[EXERCISE AIM] A single number is the answer here: how many lines of the entries contain "ellipsis"?

===== RECORDS FOR THE TASK

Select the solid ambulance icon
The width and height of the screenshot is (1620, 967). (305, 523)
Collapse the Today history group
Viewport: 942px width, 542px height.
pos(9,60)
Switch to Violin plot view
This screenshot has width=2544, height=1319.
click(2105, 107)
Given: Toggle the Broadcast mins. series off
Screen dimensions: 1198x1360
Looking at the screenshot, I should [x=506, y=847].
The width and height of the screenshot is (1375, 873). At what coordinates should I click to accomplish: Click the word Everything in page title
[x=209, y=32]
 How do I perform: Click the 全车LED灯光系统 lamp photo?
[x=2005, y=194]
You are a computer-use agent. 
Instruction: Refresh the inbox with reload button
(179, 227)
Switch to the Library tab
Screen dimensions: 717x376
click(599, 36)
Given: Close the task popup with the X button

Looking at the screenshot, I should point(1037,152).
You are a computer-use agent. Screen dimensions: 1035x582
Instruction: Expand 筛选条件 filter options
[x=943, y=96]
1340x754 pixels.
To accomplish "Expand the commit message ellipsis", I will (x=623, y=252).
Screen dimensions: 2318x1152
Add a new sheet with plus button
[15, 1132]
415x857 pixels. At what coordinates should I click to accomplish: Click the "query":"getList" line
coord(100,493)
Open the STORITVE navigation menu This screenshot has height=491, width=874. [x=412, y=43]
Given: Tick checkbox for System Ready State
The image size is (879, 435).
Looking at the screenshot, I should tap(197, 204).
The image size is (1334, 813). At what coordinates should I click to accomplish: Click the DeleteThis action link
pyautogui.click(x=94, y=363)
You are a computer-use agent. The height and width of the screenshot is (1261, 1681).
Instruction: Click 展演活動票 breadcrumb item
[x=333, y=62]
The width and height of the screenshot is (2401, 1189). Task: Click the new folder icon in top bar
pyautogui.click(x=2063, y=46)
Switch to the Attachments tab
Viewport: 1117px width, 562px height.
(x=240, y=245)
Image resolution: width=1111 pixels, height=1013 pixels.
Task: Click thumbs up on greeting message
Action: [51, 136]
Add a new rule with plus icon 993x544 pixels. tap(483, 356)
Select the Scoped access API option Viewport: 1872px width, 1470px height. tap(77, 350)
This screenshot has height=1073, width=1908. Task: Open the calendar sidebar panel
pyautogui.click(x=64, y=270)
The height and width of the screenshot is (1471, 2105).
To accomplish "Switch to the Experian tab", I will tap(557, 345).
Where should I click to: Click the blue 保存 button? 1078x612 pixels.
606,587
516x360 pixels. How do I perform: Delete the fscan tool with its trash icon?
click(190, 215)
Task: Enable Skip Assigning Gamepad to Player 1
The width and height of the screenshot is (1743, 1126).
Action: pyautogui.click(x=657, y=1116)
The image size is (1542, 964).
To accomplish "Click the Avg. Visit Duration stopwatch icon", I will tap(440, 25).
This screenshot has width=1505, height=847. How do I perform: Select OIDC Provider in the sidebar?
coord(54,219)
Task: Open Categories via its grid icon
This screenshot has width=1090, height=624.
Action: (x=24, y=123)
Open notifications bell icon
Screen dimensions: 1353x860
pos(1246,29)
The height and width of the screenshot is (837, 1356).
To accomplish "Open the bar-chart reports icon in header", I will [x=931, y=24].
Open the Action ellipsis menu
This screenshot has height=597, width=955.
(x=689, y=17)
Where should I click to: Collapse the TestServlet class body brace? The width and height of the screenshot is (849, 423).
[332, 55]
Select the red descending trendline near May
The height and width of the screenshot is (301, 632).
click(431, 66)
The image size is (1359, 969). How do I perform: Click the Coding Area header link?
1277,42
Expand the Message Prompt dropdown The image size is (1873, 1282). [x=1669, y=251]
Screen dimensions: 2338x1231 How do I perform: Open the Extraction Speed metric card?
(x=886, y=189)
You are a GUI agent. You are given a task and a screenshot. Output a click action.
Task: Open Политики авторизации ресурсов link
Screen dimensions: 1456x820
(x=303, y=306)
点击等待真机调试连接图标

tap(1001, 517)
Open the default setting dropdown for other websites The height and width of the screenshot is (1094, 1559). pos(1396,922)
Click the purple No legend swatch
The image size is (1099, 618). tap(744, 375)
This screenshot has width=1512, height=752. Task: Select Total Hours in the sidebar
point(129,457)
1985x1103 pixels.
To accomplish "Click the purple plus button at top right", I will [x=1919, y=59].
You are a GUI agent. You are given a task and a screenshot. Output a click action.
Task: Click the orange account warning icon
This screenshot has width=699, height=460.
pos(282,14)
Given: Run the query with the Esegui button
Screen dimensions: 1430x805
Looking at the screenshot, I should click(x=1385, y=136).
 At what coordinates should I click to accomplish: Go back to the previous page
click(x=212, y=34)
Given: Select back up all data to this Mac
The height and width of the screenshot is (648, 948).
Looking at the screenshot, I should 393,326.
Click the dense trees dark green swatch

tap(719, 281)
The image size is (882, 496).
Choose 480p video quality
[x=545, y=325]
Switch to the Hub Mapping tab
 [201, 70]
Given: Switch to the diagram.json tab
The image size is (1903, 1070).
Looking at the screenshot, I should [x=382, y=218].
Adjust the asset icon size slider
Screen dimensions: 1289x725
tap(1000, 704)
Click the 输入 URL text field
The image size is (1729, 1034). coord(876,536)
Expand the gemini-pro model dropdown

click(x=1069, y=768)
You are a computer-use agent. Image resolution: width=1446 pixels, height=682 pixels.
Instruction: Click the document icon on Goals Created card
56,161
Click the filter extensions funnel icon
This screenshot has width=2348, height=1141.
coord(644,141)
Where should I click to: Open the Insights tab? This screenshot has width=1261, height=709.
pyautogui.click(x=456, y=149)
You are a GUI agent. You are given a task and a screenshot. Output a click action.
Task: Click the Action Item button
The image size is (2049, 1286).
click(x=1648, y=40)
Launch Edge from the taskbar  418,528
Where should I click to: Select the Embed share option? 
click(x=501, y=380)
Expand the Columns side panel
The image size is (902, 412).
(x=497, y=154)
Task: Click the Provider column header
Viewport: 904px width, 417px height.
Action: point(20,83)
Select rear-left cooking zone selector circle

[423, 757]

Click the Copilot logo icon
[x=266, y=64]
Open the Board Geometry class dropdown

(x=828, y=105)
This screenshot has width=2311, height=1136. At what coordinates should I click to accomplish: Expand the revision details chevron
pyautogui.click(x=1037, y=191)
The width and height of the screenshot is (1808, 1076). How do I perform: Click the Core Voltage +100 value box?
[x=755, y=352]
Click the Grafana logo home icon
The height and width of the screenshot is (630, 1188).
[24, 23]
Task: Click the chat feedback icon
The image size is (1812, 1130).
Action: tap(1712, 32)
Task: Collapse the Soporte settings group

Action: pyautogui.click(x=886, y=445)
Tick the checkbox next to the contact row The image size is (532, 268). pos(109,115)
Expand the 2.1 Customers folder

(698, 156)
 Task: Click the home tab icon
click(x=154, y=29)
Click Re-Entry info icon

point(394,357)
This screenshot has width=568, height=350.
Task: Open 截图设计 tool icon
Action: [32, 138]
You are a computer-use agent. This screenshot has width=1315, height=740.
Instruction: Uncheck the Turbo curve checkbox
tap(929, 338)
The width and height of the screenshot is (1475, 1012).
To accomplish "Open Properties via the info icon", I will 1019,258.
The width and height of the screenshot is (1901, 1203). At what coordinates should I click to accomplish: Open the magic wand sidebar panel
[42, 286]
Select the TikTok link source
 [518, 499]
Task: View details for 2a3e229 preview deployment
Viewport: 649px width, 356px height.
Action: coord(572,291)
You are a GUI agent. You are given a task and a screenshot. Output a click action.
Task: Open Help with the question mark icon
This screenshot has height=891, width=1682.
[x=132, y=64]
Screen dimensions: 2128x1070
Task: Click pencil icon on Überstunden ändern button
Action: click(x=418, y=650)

==========

[PROBLEM SOLUTION] 2